### Data listing
=====

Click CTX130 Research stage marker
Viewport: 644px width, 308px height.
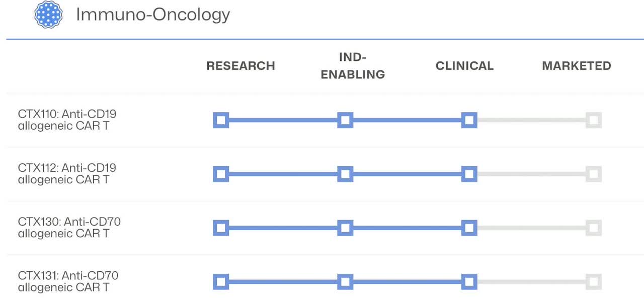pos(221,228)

=====

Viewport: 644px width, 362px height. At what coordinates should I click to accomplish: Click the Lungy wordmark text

=====

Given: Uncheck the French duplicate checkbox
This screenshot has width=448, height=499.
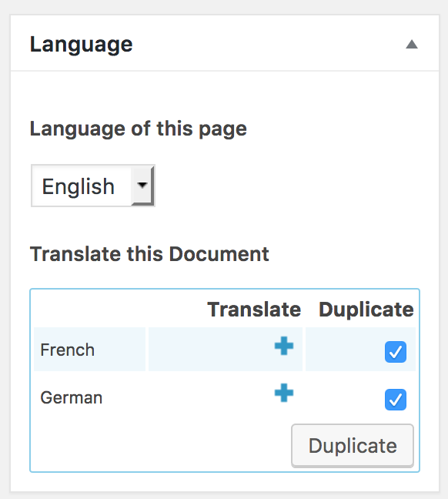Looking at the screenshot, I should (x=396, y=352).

=====

### How to complete this task
Wherever the string "Click" occurs in the records, copy the line it is in.

### Problem solution
Click CTX130 Research stage marker
Viewport: 644px width, 362px height. At what coordinates should I click to accomplish: Click the Lungy wordmark text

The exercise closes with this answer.